From the darkest past to this very second, his image of the wise
one has been of someone who knew the secret law hidden beneath
the seemingly arbitrary world around him. His vision of the
magician has been of someone who could exploit that law to bend
to his will the ever-changing event of life.
Yet, beginning in the late Sixties and continuing into the
present, voices from England - that least chaotic of countries,
home of manicured gardens, tea at four, and a class system that
fixes each person's place with their first breath have proclaimed
chaos the only reality, the true source of all Magick. Angry, and
at times shrill, they scream denunciations at those who proclaim
the quest for divine order. They worship that most ancient enemy
- chaos.
To understand this rebellion. we must first explore the
traditions that spawned it. Since in a work of this scope we
cannot examine the entire body of occult though we shall have to
limit ourselves to those streams most relevant to Chaos Magick.

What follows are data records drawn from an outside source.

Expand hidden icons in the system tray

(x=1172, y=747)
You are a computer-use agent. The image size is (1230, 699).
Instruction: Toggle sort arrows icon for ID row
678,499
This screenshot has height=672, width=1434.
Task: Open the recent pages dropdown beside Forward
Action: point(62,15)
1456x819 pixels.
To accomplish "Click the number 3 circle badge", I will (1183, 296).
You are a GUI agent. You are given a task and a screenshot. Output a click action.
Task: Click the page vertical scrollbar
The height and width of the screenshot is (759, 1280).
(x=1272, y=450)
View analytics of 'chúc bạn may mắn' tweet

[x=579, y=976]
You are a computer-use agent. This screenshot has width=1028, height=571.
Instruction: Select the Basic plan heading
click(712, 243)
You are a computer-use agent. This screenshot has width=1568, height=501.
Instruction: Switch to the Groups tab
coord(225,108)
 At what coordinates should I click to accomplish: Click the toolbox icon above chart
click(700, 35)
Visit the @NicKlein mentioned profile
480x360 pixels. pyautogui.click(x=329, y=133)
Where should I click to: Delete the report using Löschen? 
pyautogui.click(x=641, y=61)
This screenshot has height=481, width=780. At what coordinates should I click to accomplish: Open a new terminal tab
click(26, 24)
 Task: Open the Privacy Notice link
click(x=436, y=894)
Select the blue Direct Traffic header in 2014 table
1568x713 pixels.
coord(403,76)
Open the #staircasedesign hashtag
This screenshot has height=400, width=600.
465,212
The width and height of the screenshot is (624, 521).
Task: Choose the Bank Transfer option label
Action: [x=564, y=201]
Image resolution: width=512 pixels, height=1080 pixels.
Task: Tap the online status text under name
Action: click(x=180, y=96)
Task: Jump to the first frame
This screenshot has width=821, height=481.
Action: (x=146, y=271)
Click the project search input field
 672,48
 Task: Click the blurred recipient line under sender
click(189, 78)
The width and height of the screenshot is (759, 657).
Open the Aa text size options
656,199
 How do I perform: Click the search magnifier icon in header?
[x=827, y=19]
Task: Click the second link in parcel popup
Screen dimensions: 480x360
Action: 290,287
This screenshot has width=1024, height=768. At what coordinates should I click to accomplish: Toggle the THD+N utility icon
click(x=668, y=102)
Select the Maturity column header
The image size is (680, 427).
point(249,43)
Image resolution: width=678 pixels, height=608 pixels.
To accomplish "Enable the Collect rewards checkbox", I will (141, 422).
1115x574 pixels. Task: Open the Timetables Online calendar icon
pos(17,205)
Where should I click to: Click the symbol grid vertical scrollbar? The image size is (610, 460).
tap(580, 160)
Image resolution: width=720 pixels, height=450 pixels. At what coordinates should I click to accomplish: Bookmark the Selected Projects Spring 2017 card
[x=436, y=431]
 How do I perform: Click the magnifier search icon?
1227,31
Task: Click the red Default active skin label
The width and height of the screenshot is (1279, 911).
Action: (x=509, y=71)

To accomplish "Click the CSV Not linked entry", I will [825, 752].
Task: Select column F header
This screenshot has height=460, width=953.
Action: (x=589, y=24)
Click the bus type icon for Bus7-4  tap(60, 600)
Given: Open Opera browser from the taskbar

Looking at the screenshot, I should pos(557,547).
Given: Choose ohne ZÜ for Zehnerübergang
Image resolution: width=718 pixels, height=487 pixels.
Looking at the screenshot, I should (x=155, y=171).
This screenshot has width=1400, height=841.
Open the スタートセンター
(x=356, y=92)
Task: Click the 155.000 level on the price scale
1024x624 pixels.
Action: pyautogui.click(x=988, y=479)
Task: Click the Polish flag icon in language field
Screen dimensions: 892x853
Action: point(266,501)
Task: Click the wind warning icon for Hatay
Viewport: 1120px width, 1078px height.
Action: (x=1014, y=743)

Let's begin in Medieval Europe. It was during this period that
three branches of occultism developed that still influence
Western magical thought to this day - Wicca, Satanism, and
Ceremonial Magick.
Of the three, Satanism is the easiest to discuss - and dismiss.
Because of the Church's continuous interest in the subject,
Satanism is the most carefully recorded and best researched of
the three branches. Its basic concepts are also the simplest: the
complete reversal of Christian beliefs. The Satanist performs the
Latin Mass backwards, mocking it. He extols greed instead of
charity, revenge instead of forgiveness. Just as the Christian
views Christ as a personal savior who will reward a lifetime of
servile deprivation with an eternity of bliss after death, the
Satanist sees the Devil - whom, by the way, the Christian
identifies as the enemy of divine order, Chaos Incarnate - as a
personal savior who will reward him with earthly power and riches
for raping his neighbor's wife. In both cases, the object of
worship is viewed as an external master whose will must be
obeyed. Unlike Wicca and Ceremonial Magick, Satanism seems to
have changed little since the day of its birth. From the
beginning to the present, its strongest current has been a cry
against the unnatural sexual morality advocated by Christianity.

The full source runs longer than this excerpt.